■ Task requirements ■
Copy the data from the line containing "The height and width of the screenshot is (840, 1431)." through the line containing "click(1348, 193)" verbatim, reproducing only those lines.

■ Input data ■
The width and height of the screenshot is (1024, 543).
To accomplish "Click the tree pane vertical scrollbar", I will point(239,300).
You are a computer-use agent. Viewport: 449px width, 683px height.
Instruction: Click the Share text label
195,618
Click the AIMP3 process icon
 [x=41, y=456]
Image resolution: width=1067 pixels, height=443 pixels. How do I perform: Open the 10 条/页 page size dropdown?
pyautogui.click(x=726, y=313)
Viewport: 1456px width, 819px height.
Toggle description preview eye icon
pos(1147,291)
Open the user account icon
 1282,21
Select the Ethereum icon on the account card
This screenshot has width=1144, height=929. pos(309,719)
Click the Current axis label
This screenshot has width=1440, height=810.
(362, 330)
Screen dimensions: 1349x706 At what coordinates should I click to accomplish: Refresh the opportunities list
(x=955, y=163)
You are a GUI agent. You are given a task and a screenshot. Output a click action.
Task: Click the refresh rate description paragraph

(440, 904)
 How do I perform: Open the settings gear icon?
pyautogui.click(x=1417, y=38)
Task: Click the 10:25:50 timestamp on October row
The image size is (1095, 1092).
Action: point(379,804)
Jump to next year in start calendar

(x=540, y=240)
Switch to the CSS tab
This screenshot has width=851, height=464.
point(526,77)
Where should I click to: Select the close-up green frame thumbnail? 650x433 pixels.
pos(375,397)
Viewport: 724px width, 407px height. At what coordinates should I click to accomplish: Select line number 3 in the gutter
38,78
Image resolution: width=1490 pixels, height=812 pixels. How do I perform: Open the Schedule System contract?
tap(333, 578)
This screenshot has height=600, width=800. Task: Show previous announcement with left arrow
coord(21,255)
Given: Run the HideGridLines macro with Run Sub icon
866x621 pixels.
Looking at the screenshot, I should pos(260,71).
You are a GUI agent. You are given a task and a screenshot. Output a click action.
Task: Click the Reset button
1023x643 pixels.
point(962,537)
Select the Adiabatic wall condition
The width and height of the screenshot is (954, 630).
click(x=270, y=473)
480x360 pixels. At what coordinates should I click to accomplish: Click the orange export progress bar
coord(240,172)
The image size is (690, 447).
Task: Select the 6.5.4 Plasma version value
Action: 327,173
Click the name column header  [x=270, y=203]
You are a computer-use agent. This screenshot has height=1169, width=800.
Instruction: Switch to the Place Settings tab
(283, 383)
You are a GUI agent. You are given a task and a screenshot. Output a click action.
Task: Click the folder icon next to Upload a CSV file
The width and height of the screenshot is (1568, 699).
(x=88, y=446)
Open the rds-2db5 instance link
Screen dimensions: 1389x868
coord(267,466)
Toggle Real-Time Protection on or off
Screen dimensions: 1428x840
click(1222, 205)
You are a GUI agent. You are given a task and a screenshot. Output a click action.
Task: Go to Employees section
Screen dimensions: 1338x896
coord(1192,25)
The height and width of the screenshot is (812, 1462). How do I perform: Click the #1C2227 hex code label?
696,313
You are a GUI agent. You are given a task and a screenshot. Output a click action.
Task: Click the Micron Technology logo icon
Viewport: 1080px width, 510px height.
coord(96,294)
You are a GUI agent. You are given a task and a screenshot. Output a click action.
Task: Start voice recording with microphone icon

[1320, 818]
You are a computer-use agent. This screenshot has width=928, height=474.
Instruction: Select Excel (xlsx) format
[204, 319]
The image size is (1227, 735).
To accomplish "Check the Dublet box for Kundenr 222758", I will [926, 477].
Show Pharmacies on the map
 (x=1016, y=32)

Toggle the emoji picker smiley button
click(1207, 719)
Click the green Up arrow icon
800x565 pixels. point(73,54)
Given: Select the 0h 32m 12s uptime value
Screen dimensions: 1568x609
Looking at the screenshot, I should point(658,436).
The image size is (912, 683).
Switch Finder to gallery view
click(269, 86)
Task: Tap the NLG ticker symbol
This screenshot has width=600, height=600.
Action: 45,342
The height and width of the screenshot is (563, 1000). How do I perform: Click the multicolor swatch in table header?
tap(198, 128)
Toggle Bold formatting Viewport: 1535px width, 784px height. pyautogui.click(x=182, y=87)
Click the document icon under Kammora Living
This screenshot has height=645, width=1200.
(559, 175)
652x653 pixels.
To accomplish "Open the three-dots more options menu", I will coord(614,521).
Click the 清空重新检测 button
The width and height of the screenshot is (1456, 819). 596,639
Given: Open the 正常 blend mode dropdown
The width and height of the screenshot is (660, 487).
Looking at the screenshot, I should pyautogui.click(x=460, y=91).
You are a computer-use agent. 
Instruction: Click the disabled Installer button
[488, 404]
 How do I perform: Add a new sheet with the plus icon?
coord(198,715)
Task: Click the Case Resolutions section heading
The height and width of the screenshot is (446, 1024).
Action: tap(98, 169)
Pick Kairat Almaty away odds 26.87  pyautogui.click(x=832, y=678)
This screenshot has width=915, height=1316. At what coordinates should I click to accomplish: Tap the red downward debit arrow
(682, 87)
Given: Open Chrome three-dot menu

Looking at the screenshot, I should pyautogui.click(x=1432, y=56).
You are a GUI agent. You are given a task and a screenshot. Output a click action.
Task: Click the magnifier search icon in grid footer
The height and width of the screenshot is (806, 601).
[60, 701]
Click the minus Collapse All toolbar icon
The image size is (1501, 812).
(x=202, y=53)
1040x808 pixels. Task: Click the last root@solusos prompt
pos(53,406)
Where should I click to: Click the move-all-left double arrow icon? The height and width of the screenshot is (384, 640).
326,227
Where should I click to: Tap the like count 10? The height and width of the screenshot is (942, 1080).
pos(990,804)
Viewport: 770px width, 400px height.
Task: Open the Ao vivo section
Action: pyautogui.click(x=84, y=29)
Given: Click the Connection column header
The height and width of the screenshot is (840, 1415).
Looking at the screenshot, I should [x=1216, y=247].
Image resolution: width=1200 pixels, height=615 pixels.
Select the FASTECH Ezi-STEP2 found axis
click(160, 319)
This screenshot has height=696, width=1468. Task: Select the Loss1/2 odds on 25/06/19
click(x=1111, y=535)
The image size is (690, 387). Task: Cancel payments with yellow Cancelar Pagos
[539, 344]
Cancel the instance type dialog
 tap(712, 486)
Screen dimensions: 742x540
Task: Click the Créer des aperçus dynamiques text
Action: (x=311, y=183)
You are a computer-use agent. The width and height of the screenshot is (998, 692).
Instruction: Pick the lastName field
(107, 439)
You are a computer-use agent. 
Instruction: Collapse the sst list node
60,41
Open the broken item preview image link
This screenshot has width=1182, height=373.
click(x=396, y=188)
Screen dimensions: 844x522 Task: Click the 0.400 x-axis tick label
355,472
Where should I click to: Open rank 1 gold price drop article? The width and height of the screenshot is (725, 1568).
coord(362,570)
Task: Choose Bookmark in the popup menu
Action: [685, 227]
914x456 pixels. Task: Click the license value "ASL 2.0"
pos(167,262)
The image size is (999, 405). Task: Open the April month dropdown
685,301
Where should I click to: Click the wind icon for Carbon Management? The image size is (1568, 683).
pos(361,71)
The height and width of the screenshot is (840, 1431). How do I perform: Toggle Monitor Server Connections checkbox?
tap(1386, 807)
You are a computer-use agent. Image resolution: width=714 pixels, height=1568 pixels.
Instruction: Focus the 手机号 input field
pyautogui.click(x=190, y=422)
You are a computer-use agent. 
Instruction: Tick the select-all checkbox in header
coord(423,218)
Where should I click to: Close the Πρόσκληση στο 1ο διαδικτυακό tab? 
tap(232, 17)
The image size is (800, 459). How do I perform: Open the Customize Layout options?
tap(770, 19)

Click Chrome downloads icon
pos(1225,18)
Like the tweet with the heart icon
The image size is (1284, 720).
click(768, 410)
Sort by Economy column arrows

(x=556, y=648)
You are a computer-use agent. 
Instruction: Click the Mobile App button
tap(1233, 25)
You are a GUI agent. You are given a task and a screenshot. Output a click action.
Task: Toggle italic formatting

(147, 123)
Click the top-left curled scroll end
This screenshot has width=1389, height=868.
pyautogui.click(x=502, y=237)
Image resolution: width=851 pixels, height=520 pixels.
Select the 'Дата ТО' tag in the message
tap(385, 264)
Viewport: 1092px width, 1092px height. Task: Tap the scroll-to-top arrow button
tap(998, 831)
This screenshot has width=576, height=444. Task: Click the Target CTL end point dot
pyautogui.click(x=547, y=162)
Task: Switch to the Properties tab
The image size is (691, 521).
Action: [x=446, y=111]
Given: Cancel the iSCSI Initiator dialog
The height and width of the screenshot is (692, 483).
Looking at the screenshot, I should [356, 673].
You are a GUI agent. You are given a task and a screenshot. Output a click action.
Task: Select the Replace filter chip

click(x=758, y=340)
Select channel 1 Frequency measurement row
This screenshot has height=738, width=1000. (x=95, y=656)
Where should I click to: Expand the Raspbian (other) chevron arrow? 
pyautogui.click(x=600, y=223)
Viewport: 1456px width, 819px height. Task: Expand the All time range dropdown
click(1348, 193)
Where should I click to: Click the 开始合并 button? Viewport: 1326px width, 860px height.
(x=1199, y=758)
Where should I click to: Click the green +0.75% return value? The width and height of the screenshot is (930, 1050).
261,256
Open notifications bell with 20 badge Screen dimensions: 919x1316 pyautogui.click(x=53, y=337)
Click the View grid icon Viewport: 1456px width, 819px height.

■ Task answer ■
The height and width of the screenshot is (840, 1431). How do I perform: Toggle Monitor Server Connections checkbox?
tap(1386, 807)
You are a computer-use agent. Image resolution: width=714 pixels, height=1568 pixels.
Instruction: Focus the 手机号 input field
pyautogui.click(x=190, y=422)
You are a computer-use agent. 
Instruction: Tick the select-all checkbox in header
coord(423,218)
Where should I click to: Close the Πρόσκληση στο 1ο διαδικτυακό tab? 
tap(232, 17)
The image size is (800, 459). How do I perform: Open the Customize Layout options?
tap(770, 19)

Click Chrome downloads icon
pos(1225,18)
Like the tweet with the heart icon
The image size is (1284, 720).
click(768, 410)
Sort by Economy column arrows

(x=556, y=648)
You are a computer-use agent. 
Instruction: Click the Mobile App button
tap(1233, 25)
You are a GUI agent. You are given a task and a screenshot. Output a click action.
Task: Toggle italic formatting

(147, 123)
Click the top-left curled scroll end
This screenshot has width=1389, height=868.
pyautogui.click(x=502, y=237)
Image resolution: width=851 pixels, height=520 pixels.
Select the 'Дата ТО' tag in the message
tap(385, 264)
Viewport: 1092px width, 1092px height. Task: Tap the scroll-to-top arrow button
tap(998, 831)
This screenshot has width=576, height=444. Task: Click the Target CTL end point dot
pyautogui.click(x=547, y=162)
Task: Switch to the Properties tab
The image size is (691, 521).
Action: [x=446, y=111]
Given: Cancel the iSCSI Initiator dialog
The height and width of the screenshot is (692, 483).
Looking at the screenshot, I should [356, 673].
You are a GUI agent. You are given a task and a screenshot. Output a click action.
Task: Select the Replace filter chip

click(x=758, y=340)
Select channel 1 Frequency measurement row
This screenshot has height=738, width=1000. (x=95, y=656)
Where should I click to: Expand the Raspbian (other) chevron arrow? 
pyautogui.click(x=600, y=223)
Viewport: 1456px width, 819px height. Task: Expand the All time range dropdown
click(1348, 193)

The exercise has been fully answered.